FOCUS: Christmas Around The World 2020


I wrote this article several years ago and decided to use it this year since the Buckhannon City Christmas committee decided to decorate the stores, have special events and decorate the town with the theme “Christmas Around The World.”  I wish to commend Pam Bucklew and her committee for planning this salute to the Christmas traditions celebrated all around the world.  Please take the time to drive through Buckhannon’s Main Street and see all the wonderful decorations that one can find in the various business windows showcasing the many countries whose traditions of Christmas are shared. 

Be sure to stop and see the beautifully decorated USA Christmas Tree in front of the Courthouse.  Thank you to all who took the time to decorate the tree in red, white and blue ribbon, American flags and lights.  Your drive should also begin at the Courthouse and travel all through Main Street to WVWC to see the streetlight decorations put in place by our City crew.  Your drive will also see the many decorations that families have shared.  You can drive all over town and stay in your vehicle. 

“Christmas Around Our World” is a little different this year, but we must never forget the reason we celebrate Christmas.  Many years ago, a little baby was born in a stable.  This little baby would grow up to teach about God and how much we are loved.  Jesus was born in that stable and He died on a cross for us.  This is the reason for the season.

Even though I have never traveled around the world, I have a fascination with the Christmas traditions that are shared in other countries.  I love the history of the celebration of Christmas in America. It is troubling to watch the news and find out that the celebration of Christmas in many of our towns is being questioned and many traditions are no longer welcome.  We must not let these traditions be lost.  We should never force the traditions on those who do not believe them to be worthwhile.  However, for those who love Christmas, love to celebrate their family traditions, and wish to have a day to celebrate the birthday of Jesus, why is it wrong?  Christmas has been celebrated all around the world for centuries and there is no reason it has to be stopped. When our cherished traditions are taken away, when we are no longer able to wish “Merry Christmas,” are no longer allowed to see the Nativity, all Christmas Carols and Christmas programs cannot be shared in public and no Christmas trees are put up in the public square, the words Hope… Joy… Love and Peace will fade away.  Christmas is a time to share hope, joy, love and peace with our families, neighbors, those who need a helping hand and those who are all around the world and have no hope, joy, love or peace.  The world cannot afford to lose this connection with God and with each other.

* Activity 1: Decide whether each statement below agrees with the Christmas article. Answer yes or no for each, and quote the words of the article that decide it. (a) The writer has traveled around the world. (b) The USA Christmas Tree stands in front of the Courthouse. (c) The streetlight decorations were put in place by the City crew.

* Material provided:
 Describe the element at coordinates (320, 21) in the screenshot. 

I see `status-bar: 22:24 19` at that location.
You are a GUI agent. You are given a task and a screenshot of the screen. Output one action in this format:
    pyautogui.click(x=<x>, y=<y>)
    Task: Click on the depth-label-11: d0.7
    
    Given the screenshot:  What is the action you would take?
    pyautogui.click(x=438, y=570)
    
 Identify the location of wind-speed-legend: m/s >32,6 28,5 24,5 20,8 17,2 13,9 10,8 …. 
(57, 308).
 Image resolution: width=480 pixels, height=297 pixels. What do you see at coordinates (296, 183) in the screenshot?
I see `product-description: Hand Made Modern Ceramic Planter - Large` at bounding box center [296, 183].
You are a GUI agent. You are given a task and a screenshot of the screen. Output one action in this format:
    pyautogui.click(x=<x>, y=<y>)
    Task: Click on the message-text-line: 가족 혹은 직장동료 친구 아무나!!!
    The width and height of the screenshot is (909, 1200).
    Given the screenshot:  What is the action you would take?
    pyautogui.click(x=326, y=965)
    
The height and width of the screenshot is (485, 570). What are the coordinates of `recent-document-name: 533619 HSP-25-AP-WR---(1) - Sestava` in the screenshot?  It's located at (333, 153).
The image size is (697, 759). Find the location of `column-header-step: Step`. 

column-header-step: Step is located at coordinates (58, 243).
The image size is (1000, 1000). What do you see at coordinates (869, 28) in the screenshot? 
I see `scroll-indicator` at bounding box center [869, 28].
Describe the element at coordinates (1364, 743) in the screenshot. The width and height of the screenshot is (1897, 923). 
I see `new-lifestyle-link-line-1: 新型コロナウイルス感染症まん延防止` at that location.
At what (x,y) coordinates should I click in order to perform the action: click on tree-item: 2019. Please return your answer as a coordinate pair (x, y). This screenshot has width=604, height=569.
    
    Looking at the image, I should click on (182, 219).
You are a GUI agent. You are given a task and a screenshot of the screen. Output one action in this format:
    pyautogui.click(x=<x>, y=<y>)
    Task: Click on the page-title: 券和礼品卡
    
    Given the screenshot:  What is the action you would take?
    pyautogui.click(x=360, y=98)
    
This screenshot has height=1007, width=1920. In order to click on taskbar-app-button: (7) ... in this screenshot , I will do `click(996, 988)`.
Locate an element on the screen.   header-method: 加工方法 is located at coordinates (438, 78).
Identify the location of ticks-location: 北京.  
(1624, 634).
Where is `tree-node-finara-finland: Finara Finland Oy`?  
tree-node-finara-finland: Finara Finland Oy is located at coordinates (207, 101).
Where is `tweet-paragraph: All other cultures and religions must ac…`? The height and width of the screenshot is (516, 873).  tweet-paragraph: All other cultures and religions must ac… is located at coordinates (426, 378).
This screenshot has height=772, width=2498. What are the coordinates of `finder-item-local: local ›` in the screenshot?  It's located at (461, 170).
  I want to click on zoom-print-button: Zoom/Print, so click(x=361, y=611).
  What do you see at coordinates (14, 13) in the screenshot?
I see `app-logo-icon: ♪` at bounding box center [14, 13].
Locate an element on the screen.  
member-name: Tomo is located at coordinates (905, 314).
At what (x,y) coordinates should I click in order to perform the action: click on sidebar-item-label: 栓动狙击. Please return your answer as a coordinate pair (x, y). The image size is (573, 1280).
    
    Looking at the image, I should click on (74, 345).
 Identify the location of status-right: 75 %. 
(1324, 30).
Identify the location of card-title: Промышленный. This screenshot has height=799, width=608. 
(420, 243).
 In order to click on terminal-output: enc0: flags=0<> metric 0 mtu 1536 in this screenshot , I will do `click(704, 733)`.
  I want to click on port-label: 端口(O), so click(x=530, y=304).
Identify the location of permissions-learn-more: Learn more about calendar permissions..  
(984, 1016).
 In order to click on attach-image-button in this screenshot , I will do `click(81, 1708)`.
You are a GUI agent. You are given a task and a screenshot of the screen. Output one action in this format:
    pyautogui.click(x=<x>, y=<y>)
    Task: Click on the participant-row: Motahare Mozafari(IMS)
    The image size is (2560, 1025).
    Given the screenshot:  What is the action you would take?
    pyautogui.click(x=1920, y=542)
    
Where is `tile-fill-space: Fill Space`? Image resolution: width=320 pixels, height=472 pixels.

* Activity 2: Recast the entries from the line with "Describe the element at coordinates (1364, 743)" to the line with "Looking at the image, I should click on (182, 219)." as a JSON list of strings, with one string per line and blank lines omitted.

* Solution 1:
(a) No: "Even though I have never traveled around the world"
(b) Yes: "the beautifully decorated USA Christmas Tree in front of the Courthouse"
(c) Yes: "the streetlight decorations put in place by our City crew"

* Solution 2:
[
  "Describe the element at coordinates (1364, 743) in the screenshot. The width and height of the screenshot is (1897, 923). ",
  "I see `new-lifestyle-link-line-1: 新型コロナウイルス感染症まん延防止` at that location.",
  "At what (x,y) coordinates should I click in order to perform the action: click on tree-item: 2019. Please return your answer as a coordinate pair (x, y). This screenshot has width=604, height=569.",
  "    Looking at the image, I should click on (182, 219)."
]